## RECORDS FOR PROCESSING
+++

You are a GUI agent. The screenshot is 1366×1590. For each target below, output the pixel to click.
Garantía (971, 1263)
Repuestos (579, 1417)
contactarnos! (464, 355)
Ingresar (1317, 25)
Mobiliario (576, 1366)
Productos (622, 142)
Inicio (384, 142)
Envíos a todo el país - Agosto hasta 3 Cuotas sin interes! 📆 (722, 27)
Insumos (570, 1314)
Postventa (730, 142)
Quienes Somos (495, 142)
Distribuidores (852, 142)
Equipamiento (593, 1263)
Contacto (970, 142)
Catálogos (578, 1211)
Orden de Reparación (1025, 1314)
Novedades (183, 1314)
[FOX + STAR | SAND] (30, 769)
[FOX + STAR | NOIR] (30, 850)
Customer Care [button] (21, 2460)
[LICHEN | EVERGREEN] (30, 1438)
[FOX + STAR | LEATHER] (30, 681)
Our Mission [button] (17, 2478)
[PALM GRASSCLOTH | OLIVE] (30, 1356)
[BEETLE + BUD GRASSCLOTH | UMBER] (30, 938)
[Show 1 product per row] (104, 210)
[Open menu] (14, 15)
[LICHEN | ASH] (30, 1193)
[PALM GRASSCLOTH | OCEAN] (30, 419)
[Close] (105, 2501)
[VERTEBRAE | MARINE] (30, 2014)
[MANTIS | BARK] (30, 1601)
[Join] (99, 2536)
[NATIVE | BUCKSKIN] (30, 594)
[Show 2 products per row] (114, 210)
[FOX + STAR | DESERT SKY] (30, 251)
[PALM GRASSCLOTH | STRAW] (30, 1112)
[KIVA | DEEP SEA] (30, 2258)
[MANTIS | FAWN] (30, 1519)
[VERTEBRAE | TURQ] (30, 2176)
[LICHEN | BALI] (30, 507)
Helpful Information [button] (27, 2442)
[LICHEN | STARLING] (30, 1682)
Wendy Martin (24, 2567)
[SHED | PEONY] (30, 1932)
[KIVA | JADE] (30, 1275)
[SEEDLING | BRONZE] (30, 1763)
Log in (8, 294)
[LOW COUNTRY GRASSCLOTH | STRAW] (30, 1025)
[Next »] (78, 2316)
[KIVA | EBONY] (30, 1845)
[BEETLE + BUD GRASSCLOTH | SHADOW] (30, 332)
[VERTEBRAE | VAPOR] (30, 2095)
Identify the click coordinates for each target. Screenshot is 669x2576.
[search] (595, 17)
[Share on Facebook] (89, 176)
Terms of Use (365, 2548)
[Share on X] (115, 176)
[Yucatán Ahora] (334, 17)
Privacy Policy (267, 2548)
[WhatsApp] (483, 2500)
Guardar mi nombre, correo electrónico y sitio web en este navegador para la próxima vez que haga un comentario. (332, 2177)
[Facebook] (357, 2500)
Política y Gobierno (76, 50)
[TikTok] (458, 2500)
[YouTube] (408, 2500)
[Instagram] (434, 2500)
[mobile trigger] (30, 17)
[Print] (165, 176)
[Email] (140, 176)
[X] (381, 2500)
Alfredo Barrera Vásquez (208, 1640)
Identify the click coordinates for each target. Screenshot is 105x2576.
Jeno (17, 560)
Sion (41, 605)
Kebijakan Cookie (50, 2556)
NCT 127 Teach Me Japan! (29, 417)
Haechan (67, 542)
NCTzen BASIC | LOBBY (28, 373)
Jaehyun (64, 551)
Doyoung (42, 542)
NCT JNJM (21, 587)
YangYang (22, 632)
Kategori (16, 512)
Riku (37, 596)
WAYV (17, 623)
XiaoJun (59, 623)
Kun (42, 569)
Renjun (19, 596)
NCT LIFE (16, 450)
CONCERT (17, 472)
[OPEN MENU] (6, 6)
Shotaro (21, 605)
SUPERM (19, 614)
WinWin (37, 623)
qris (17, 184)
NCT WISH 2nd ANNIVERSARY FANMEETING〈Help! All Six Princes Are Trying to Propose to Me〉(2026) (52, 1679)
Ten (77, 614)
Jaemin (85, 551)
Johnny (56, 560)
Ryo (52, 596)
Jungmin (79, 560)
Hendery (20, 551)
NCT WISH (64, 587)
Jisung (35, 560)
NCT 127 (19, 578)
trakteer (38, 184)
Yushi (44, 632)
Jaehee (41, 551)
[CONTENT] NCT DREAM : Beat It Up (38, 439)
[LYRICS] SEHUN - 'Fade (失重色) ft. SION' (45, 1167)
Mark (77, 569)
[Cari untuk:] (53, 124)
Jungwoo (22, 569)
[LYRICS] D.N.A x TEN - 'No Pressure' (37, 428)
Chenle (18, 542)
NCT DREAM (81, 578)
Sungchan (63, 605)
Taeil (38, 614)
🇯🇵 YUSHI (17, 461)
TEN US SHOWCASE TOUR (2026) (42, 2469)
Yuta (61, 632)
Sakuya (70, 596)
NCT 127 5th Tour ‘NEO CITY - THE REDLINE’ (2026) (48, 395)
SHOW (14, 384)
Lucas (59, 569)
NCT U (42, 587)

+++

## WORK TO BE COMPLETED
In the data above, find the line with "[PALM GRASSCLOTH | STRAW] (30, 1112)" and the line with "[WhatsApp] (483, 2500)". Retype both, plus every line between them, exactly.

## EXPECTED OUTPUT
[PALM GRASSCLOTH | STRAW] (30, 1112)
[KIVA | DEEP SEA] (30, 2258)
[MANTIS | FAWN] (30, 1519)
[VERTEBRAE | TURQ] (30, 2176)
[LICHEN | BALI] (30, 507)
Helpful Information [button] (27, 2442)
[LICHEN | STARLING] (30, 1682)
Wendy Martin (24, 2567)
[SHED | PEONY] (30, 1932)
[KIVA | JADE] (30, 1275)
[SEEDLING | BRONZE] (30, 1763)
Log in (8, 294)
[LOW COUNTRY GRASSCLOTH | STRAW] (30, 1025)
[Next »] (78, 2316)
[KIVA | EBONY] (30, 1845)
[BEETLE + BUD GRASSCLOTH | SHADOW] (30, 332)
[VERTEBRAE | VAPOR] (30, 2095)
Identify the click coordinates for each target. Screenshot is 669x2576.
[search] (595, 17)
[Share on Facebook] (89, 176)
Terms of Use (365, 2548)
[Share on X] (115, 176)
[Yucatán Ahora] (334, 17)
Privacy Policy (267, 2548)
[WhatsApp] (483, 2500)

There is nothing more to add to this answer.